This research aimed at the case of customers's default payments in Taiwan and compares the predictive accuracy of probability of default among six data mining methods. This research employed a binary variable, default payment (Yes = 1, No = 0), as the response variable. This study reviewed the literature and used the following 24 variables as explanatory variables
A data frame with 30000 rows and 26 variables.
ID: Customer id
apply_date: This is a fake occur time.
LIMIT_BAL: Amount of the given credit (NT dollar): it includes both the individual consumer credit and his/her family (supplementary) credit.
SEX: Gender (male; female).
EDUCATION: Education (1 = graduate school; 2 = university; 3 = high school; 4 = others).
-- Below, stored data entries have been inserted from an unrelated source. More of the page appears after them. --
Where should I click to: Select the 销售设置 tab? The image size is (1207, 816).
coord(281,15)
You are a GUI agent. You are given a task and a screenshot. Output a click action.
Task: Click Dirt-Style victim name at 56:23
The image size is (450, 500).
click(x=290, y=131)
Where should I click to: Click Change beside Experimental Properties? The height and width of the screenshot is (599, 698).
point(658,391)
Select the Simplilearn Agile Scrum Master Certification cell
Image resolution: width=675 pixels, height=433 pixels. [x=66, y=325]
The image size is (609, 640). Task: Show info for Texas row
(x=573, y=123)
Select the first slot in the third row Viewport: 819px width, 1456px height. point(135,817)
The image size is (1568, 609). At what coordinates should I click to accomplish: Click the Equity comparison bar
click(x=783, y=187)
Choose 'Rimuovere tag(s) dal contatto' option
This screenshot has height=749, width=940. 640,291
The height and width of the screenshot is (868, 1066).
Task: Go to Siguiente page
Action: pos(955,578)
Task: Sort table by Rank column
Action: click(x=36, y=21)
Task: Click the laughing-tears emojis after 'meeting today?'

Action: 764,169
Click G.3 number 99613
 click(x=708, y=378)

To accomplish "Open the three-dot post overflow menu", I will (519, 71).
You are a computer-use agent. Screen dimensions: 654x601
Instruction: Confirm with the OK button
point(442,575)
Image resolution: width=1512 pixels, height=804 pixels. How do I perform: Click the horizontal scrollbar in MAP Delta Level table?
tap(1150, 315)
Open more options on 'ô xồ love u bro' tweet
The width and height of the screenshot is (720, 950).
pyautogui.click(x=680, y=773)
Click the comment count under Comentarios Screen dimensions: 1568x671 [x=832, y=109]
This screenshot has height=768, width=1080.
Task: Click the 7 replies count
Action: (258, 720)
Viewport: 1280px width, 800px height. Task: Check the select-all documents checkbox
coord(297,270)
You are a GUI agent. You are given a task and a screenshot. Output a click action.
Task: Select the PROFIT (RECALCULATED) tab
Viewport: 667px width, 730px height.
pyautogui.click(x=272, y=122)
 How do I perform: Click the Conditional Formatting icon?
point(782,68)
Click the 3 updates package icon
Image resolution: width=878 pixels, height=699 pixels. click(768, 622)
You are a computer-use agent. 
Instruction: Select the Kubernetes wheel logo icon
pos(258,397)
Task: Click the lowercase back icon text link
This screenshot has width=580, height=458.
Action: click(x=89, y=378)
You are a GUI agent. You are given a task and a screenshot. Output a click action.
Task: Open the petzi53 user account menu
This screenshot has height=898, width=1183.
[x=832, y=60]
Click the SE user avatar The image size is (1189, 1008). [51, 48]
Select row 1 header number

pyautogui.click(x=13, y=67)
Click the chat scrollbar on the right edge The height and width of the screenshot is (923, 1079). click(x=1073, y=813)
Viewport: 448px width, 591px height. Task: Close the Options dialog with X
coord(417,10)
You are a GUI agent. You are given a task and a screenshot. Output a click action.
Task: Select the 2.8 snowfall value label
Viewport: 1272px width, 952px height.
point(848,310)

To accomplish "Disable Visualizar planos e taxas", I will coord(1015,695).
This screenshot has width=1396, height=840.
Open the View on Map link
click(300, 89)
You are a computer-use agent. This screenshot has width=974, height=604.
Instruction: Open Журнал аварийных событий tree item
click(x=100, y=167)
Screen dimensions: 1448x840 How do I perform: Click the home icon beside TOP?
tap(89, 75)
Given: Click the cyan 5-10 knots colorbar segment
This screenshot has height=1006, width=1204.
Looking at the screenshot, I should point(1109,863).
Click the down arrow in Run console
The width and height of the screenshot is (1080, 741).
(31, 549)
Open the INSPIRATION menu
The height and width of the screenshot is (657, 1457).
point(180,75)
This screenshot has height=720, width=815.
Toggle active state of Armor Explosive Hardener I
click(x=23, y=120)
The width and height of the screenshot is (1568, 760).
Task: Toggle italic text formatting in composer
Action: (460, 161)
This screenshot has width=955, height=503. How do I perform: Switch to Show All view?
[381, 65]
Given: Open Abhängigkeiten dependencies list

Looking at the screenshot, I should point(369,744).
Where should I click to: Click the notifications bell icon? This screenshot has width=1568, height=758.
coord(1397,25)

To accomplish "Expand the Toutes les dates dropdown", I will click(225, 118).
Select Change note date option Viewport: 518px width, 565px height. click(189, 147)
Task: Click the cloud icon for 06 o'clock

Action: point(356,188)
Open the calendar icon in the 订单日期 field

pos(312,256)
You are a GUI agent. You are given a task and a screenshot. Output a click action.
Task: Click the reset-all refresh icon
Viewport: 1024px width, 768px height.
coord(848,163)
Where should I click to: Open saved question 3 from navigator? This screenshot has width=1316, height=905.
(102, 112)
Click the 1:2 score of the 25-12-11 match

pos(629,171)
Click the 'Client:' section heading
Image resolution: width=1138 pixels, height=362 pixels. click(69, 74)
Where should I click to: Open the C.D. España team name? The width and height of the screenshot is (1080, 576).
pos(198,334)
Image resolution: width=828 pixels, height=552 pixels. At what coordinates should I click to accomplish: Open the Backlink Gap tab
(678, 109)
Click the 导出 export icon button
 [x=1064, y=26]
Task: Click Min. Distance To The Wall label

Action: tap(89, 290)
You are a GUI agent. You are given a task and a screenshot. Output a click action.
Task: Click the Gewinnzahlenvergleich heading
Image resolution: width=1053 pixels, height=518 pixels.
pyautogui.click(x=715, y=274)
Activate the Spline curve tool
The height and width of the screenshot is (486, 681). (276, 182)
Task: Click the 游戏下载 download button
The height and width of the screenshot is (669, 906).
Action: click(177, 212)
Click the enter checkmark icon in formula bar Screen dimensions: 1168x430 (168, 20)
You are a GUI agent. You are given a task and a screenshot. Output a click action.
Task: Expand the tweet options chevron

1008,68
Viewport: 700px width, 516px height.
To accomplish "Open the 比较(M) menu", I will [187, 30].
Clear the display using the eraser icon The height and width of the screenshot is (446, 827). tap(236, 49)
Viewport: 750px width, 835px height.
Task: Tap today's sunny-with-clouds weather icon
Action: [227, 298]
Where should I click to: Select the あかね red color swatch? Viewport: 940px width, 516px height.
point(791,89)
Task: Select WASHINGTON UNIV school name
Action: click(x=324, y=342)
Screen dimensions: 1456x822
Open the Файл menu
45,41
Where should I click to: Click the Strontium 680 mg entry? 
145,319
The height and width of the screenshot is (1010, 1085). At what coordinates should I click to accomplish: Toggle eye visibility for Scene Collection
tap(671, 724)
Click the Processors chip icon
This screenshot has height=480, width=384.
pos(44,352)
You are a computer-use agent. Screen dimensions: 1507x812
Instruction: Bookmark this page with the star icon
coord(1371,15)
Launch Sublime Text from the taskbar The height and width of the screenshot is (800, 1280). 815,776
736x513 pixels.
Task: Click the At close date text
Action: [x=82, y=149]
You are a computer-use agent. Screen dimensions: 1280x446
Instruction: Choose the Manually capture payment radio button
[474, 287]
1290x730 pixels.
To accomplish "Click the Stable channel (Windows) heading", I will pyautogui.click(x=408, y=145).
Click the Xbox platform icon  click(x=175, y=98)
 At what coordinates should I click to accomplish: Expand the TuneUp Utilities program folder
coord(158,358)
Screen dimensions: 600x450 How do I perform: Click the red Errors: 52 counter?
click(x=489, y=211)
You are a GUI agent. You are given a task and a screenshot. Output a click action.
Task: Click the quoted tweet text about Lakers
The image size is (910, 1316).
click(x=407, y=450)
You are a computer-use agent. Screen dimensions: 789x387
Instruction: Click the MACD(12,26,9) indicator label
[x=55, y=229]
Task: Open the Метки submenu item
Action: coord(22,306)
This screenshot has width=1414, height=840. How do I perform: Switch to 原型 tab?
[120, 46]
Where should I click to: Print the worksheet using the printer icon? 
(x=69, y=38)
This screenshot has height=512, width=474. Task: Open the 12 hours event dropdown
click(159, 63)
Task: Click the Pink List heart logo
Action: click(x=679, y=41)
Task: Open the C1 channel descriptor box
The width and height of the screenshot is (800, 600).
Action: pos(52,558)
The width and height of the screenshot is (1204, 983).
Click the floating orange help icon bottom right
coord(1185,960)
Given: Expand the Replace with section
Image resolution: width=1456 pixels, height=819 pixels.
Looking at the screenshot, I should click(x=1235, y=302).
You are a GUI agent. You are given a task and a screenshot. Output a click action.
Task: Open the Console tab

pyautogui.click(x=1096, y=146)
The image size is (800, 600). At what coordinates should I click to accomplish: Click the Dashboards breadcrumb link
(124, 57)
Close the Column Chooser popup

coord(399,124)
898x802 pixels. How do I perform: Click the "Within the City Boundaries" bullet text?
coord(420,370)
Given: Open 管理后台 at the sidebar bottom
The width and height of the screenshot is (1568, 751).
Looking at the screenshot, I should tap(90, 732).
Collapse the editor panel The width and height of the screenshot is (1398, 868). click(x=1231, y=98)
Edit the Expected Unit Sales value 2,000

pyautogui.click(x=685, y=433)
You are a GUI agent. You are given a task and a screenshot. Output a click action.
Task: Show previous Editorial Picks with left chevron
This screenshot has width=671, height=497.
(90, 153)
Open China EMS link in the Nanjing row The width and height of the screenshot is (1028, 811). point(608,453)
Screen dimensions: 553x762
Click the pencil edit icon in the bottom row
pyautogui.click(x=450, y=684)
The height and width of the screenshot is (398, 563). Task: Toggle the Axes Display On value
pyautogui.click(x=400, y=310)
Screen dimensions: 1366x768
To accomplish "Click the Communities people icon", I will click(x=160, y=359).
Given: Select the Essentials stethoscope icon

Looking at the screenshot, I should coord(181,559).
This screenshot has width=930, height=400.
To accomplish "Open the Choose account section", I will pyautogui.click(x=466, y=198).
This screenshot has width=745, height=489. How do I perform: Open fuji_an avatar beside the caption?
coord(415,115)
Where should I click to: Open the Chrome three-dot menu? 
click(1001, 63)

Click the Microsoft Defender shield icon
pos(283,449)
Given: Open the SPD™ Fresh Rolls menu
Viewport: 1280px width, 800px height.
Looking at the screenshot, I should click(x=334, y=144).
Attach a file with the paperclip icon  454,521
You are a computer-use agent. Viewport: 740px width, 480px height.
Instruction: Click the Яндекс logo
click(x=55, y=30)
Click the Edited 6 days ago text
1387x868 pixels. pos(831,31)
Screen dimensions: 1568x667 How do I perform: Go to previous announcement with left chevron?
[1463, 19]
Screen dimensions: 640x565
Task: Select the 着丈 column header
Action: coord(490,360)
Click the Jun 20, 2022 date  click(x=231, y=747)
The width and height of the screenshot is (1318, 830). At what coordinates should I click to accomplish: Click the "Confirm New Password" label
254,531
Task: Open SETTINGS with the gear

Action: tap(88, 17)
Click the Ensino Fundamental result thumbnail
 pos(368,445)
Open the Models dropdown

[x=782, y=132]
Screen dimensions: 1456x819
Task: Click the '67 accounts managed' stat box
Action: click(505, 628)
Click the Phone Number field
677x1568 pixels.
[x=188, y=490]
MARRIAGE: Marital status (1 = married; 2 = single; 3 = others).
AGE: Age (year) History of past payment. We tracked the past monthly payment records (from April to September, 2005) as follows:
PAY_0: the repayment status in September
PAY_2: the repayment status in August
PAY_3: ...
PAY_4: ...
PAY_5: ...
PAY_6: the repayment status in April The measurement scale for the repayment status is: -1 = pay duly; 1 = payment delay for one month; 2 = payment delay for two months;...;8 = payment delay for eight months; 9 = payment delay for nine months and above. Amount of bill statement (NT dollar)
BILL_AMT1: amount of bill statement in September
BILL_AMT2: mount of bill statement in August
BILL_AMT3: ...
BILL_AMT4: ...
BILL_AMT5: ...
BILL_AMT6: amount of bill statement in April Amount of previous payment (NT dollar)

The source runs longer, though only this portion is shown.